▸ **DESCRIPTION OF THE TASK**: Give back the full listing as written. No pictures go with it.

▸ **DATA UNDER STUDY**:
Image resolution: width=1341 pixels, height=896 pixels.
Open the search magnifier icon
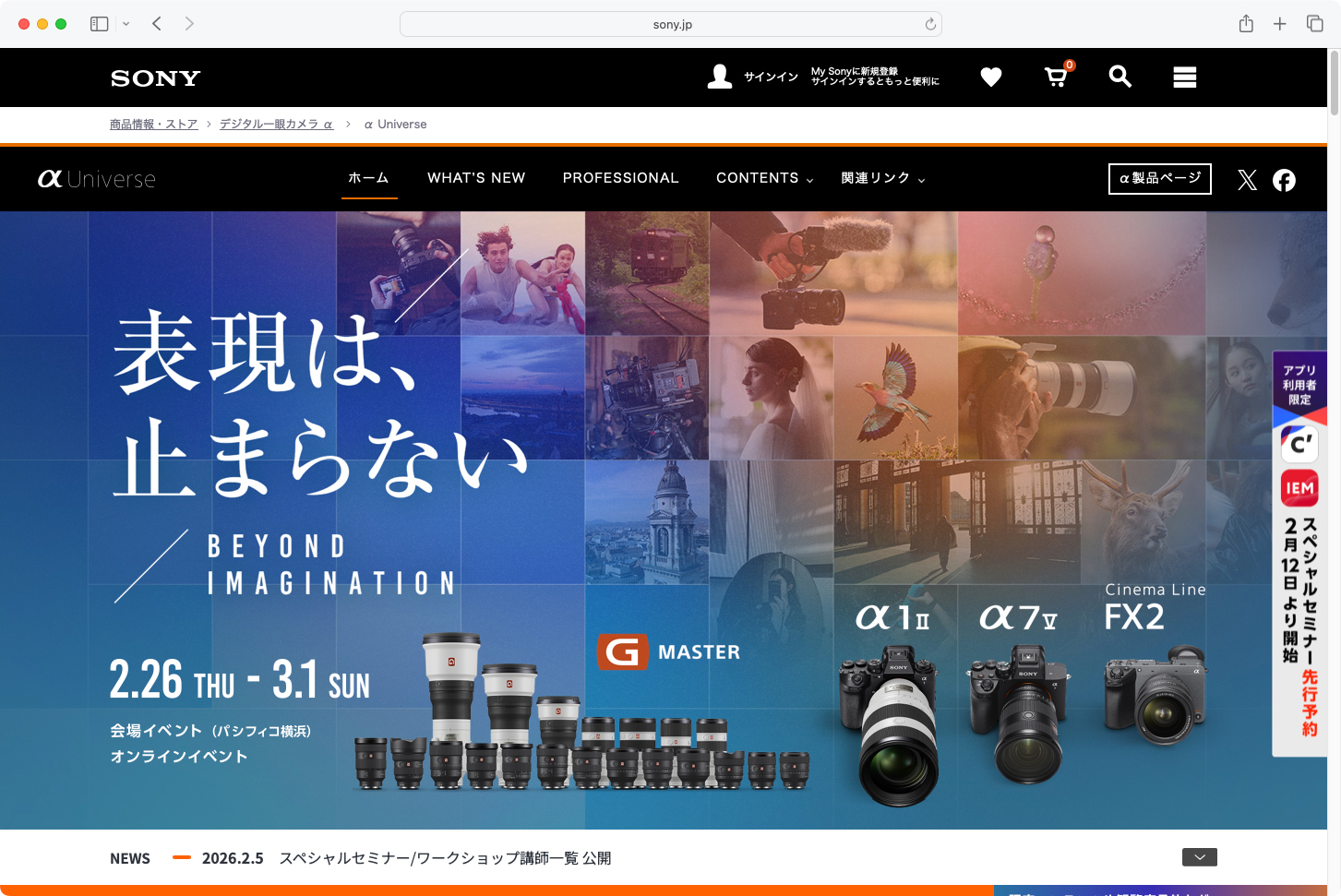coord(1119,78)

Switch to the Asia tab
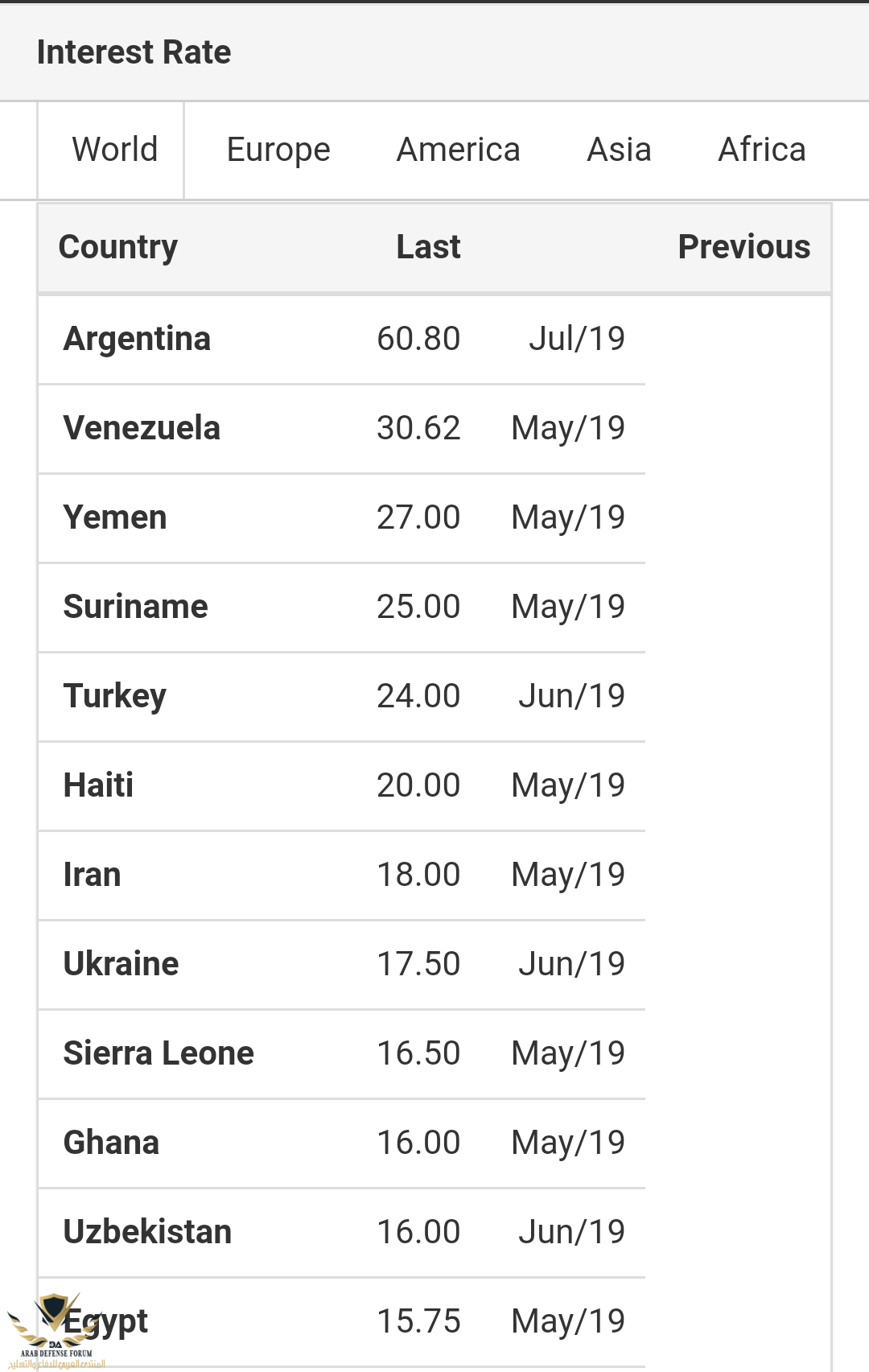(619, 150)

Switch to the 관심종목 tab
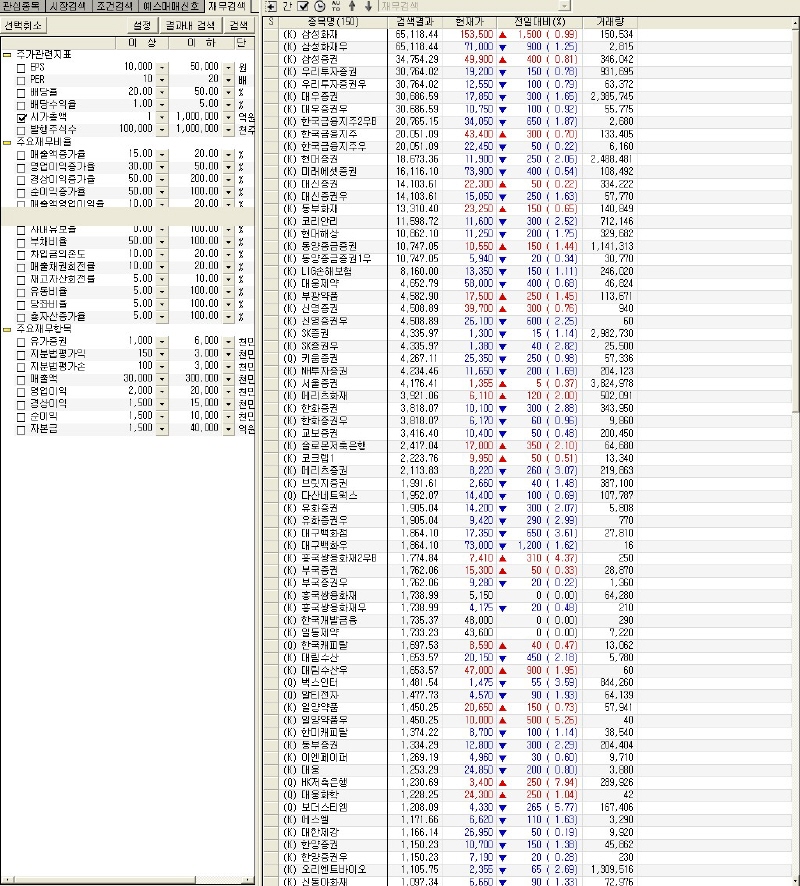pos(22,6)
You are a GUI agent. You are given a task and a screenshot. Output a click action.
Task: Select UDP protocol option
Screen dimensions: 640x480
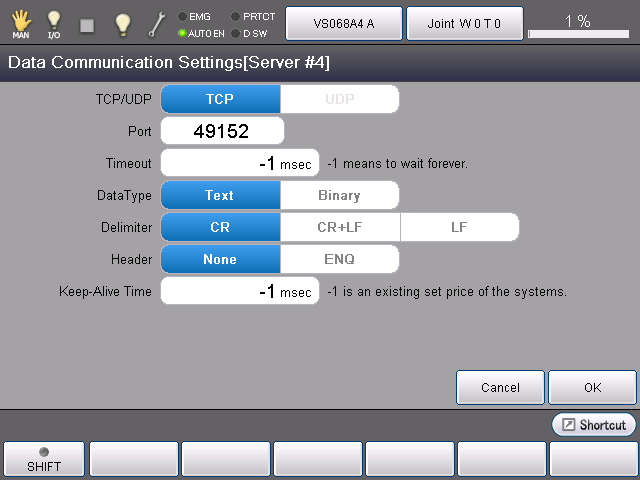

▸ **OUTPUT FOR THIS EXERCISE**:
Image resolution: width=1341 pixels, height=896 pixels.
Open the search magnifier icon
coord(1119,78)

Switch to the Asia tab
(619, 150)

Switch to the 관심종목 tab
pos(22,6)
You are a GUI agent. You are given a task and a screenshot. Output a click action.
Task: Select UDP protocol option
Screen dimensions: 640x480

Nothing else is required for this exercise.